Des centaines de flamants roses se prélassent dans ces eaux de couleur rouge. Nous nous promenons le long de la lagune et les rives sont couvertes de plumes et de traces de pattes d’oiseaux. C’est vraiment superbe.

Nous avons appris qu’il y avait de l’eau au Sud du Salar d’Uyuni et nous ne pouvons donc pas suivre l’itinéraire initial, qui consistait à rejoindre la ville d’Uyuni par le Salar. De plus, ces derniers jours ont été éprouvants et nous avons déjà vu une bonne partie des curiosités du Sud Lipez. Nous décidons donc de nous rapprocher de la civilisation en bifurquant vers l’Est, pour rejoindre plus directement Uyuni. Nous quittons la réserve Nationale Eduardo Avaroa avec un petit pincement au cœur, et attaquons une côte d’une vingtaine de kilomètres comme il en existe seulement sur l’altiplano. Une piste plus ou moins rectiligne, avec une pente constante, alors qu’on a l’impression d’être sur une plaine.

La piste est plutôt bonne, nous faisons une quarantaine de kilomètres et pensons arriver à Quetena mais nous ne voyons aucun village. Nous apercevons enfin quelques bâtiments au loin. Avec un peu de chance il y aura un refuge ou de quoi se mettre à l’abri pour la nuit. Surprise, nous apprenons que sommes au Salar Kapina, autant dire que avons raté une intersection 30 km plus tôt et que nous ne sommes pas du tout là où nous pensions être !

Mais la chance nous sourit : nous sommes arrivés dans une usine d’environ 25 personnes, qui exploite le borate du Salar. Comme l’usine est perdue au milieu de nulle part, le personnel y reste 28 jours et a ensuite 14 jours de repos durant lesquels chacun rejoint sa famille. Une deuxième usine situé à la frontière avec le Chili transforme les extractions grâce à l’energie des geysers. Nous nous installons pour la nuit dans l’infirmerie, qui est plus que sommaire : il y a du mercurochrome et des dolipranes…

C’est l’heure du thé : nous sommes invités avec tous les employés dans le réfectoire, uniquement des hommes à part la cuisinière.
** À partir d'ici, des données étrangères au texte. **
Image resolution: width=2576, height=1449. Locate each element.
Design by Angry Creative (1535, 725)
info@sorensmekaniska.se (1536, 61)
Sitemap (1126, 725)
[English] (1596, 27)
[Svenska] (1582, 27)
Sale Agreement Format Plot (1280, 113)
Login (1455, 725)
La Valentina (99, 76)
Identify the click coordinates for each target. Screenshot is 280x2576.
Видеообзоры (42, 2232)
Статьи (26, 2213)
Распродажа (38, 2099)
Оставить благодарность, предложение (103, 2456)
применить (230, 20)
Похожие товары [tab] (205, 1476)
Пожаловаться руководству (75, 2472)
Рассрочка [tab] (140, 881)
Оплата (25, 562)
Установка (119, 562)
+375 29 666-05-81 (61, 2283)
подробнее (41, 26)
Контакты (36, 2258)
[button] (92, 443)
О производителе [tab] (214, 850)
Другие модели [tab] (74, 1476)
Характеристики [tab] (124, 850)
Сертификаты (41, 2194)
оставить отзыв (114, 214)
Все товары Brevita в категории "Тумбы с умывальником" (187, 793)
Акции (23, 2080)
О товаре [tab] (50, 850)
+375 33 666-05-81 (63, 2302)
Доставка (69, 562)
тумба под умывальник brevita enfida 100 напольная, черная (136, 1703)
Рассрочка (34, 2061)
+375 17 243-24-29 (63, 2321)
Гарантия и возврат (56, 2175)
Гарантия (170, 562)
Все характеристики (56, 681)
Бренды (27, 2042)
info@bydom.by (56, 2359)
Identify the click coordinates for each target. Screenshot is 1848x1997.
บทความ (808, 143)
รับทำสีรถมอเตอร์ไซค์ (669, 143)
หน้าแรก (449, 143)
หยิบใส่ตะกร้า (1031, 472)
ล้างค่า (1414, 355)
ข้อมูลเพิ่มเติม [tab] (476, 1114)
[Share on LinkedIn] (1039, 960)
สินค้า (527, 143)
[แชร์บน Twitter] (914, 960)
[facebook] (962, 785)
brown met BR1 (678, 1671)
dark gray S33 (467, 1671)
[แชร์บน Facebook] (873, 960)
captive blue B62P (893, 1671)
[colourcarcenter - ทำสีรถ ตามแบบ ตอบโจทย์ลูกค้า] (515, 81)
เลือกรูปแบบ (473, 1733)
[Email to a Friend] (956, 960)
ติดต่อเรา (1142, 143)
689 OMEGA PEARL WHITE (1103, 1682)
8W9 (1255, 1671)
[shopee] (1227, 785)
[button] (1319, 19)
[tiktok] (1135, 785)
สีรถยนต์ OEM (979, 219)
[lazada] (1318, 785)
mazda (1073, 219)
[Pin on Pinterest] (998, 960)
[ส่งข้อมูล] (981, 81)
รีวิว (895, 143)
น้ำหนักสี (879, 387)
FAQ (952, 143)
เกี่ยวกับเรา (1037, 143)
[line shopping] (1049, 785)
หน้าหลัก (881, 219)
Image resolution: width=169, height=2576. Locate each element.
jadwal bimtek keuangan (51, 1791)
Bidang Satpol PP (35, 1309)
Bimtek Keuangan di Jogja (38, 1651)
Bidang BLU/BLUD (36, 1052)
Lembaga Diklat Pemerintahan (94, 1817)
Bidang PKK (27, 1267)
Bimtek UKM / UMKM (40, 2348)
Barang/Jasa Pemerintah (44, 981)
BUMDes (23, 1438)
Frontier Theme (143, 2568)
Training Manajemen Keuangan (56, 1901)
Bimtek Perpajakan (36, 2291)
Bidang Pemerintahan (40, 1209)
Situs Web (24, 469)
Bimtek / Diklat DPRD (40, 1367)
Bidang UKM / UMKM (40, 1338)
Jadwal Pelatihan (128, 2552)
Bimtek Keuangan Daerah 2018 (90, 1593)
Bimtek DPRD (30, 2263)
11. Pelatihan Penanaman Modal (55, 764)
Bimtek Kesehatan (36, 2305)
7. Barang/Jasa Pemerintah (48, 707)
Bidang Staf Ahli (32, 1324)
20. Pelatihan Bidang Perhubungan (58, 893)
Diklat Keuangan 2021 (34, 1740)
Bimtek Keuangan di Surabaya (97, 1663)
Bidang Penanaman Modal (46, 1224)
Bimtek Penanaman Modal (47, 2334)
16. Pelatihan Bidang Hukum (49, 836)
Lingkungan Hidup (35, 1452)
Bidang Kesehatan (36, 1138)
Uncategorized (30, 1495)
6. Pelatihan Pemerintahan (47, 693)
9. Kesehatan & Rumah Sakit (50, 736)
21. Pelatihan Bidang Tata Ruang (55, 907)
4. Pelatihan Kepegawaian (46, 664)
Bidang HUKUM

Certains aident à éplucher les petits pois. Et nous voilà dans la cuisine, à éplucher 12 kg de pommes de terre, ce qui nous prend quelques heures ! Le travail est énorme : tout est fait avec des légumes frais, le pain est fait à la main et au four à bois et la seule viande, le lama est coupé à la scie à métaux !

Puis c’est l’heure du repas du soir, une assiette de soupe seulement, mais une soupe à la viande de lama, un régal. Tous les bancs sont tournés vers la télé, il faut dire qu’il y a de l’électricité seulement quelques heures, jusqu’à 22h.

Dimanche 12 Juin :

Nous serions bien restés pour la Parilla (barbecue) de lama et la purée maison faite avec les pommes de terre que l’on a épluchées hier mais nous devons reprendre la route. Malgré le fait que nous ne soyons plus sur « la route touristique » du Sud Lipez, les paysages restent magnifiques.

Alors que nous approchons de Villa Alota, et que les paysages deviennent plus monotones, nous décidons de finir en 4*4 afin de rejoindre Uyuni. L’arrivée sur le village d’Uyuni est quelques peu déroutante : nous sommes content d’arriver dans un vrai village après une grosse semaine de désert mais la première vue est une décharge à ciel ouvert. Il y a des ordures de partout. Nous posons nos affaires et allons découvrir le marché local, nous goutons à tout, admirons les tenues traditionnelles des femmes, les tissus colorés. Contrairement à l’Argentine et au Chili, ici le dépaysement est total.

Lundi 13 Juin :

Repos ! Nous ne regrettons pas une seule seconde cette traversée du Sud Lipez et si c’était à refaire nous n’hésiterions pas une seule seconde. Il y a eu des moments difficiles mais aussi des paysages uniques comme on n’en reverra pas de sitôt, un silence absolu, et pratiquement aucune vie. Des images qui resteront gravées dans nos esprits pour longtemps.